A pauta desta quinta-feira (6) traz dois processos que tratam da legalidade do transporte individual de passageiros por meio de aplicativos. O tema será discutido no julgamento da Arguição de Descumprimento de Preceito Fundamental (ADPF 449) no Supremo Tribunal Federal (STF) contra a Lei 10.553/2016, de Fortaleza (CE), e do Recurso Extraordinário (RE) 1054110, que tem repercussão geral reconhecida, e, no qual, figuram como amigos da Corte empresas de transporte por aplicativos como a Uber, Cabify e 99, além da União e entidades ligadas a motoristas autônomos e outras classes profissionais.

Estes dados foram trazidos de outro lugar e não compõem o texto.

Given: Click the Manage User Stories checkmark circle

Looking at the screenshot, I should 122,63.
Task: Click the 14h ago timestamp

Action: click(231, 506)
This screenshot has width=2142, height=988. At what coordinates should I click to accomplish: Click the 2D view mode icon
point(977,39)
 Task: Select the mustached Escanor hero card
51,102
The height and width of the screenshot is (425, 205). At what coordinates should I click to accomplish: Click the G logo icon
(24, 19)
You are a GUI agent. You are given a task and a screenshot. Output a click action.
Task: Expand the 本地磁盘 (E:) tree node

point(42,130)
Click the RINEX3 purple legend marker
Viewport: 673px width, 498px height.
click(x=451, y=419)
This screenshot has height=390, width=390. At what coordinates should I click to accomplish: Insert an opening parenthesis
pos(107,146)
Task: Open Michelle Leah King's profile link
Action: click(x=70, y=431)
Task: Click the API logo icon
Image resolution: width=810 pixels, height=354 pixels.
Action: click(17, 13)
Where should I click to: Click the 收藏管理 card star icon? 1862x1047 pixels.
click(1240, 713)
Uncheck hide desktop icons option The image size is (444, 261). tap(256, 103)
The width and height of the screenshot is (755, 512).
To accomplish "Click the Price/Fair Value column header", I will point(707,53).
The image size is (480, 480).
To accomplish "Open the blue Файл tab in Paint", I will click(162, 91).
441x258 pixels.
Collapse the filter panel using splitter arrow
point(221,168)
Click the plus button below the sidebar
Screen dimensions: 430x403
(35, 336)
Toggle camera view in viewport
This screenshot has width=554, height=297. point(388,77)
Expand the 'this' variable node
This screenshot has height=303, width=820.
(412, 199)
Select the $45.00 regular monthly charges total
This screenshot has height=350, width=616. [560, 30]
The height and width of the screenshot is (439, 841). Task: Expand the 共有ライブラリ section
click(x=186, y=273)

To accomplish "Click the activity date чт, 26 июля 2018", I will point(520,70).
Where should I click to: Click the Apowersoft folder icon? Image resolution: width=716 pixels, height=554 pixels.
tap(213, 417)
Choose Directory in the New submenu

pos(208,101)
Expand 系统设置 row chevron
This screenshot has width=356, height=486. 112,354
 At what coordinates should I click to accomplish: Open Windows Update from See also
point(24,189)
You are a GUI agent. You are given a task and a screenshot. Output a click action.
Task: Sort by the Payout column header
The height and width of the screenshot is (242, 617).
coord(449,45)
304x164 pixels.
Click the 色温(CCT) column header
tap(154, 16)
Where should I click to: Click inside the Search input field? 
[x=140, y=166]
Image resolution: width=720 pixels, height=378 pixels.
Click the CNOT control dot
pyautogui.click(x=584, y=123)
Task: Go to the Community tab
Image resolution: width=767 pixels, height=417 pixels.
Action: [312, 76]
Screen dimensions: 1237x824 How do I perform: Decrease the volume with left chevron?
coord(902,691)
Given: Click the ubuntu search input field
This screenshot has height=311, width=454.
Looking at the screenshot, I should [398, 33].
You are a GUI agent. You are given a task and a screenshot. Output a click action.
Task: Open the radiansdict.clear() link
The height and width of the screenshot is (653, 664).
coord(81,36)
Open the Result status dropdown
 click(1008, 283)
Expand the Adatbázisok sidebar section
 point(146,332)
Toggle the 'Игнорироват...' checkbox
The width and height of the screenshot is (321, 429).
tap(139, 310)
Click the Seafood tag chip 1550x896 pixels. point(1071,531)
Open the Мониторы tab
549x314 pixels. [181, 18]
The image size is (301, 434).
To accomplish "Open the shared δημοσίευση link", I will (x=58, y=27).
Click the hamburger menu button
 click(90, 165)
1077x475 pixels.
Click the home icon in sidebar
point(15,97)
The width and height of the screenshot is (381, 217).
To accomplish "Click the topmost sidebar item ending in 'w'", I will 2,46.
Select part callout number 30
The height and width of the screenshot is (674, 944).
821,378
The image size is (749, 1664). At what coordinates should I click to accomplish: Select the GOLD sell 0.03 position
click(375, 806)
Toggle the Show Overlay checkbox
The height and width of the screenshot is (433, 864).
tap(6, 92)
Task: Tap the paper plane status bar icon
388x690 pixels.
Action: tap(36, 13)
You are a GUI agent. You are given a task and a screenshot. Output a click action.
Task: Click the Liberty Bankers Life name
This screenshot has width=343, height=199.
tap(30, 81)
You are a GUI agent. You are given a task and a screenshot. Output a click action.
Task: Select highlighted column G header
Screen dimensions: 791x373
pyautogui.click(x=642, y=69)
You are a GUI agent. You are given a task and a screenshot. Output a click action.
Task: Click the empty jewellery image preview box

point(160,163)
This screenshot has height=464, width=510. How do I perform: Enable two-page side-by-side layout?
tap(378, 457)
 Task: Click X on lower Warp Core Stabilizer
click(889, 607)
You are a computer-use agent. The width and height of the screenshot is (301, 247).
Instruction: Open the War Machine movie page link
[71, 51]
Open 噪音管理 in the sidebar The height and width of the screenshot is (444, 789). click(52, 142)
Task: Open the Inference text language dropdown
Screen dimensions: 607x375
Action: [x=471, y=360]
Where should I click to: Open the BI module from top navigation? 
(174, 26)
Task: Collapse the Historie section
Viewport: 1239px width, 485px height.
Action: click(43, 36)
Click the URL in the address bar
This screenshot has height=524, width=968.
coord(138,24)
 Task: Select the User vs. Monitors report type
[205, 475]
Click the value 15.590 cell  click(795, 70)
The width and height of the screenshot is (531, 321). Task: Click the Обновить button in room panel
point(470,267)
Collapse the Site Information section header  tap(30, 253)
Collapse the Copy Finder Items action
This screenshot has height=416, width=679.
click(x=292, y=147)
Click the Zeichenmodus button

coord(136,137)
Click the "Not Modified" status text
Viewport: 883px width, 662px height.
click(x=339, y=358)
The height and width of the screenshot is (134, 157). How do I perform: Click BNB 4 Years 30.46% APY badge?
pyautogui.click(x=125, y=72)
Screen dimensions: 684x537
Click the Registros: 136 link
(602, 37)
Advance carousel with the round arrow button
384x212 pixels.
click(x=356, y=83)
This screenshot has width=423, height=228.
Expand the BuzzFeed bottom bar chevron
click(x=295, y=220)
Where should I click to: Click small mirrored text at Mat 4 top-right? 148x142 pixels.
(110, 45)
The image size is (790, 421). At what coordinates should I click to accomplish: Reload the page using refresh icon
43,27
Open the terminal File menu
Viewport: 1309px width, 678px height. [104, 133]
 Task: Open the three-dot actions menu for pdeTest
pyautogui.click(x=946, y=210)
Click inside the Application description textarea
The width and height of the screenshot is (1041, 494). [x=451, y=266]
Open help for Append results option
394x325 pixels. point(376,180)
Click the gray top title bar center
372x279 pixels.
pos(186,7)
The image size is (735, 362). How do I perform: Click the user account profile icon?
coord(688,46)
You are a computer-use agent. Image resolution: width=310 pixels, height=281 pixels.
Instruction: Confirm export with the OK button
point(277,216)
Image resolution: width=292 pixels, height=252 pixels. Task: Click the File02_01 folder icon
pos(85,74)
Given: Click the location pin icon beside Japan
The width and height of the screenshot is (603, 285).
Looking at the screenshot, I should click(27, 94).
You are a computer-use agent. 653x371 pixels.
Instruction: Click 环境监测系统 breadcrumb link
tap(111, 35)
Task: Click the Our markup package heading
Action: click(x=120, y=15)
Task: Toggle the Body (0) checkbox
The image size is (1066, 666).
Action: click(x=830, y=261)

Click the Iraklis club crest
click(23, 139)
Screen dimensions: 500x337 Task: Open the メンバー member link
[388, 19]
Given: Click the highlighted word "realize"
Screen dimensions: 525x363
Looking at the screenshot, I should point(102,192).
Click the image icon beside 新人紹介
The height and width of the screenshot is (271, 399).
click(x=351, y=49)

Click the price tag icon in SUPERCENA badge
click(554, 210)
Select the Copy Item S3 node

A ADPF foi ajuizada pelo Partido Social Liberal (PSL) contra a norma de Fortaleza, que, segundo a agremiação, teria sido “encomendada” por associações de taxistas para conter o avanço dos serviços de transporte por aplicativos na capital cearense. Argumenta que a lei estabeleceu uma reserva de mercado para a categoria, em afronta aos princípios constitucionais do valor social do trabalho, da livre iniciativa, da livre concorrência, da defesa do consumidor e da busca do pleno emprego. Já o recurso extraordinário servirá de paradigma para efeitos de repercussão geral. No caso concreto, a Câmara Municipal de São Paulo questiona decisão do Tribunal de Justiça estadual que declarou a inconstitucionalidade da Lei paulistana 16.279/2015, que proibira o transporte nesta modalidade na capital paulista.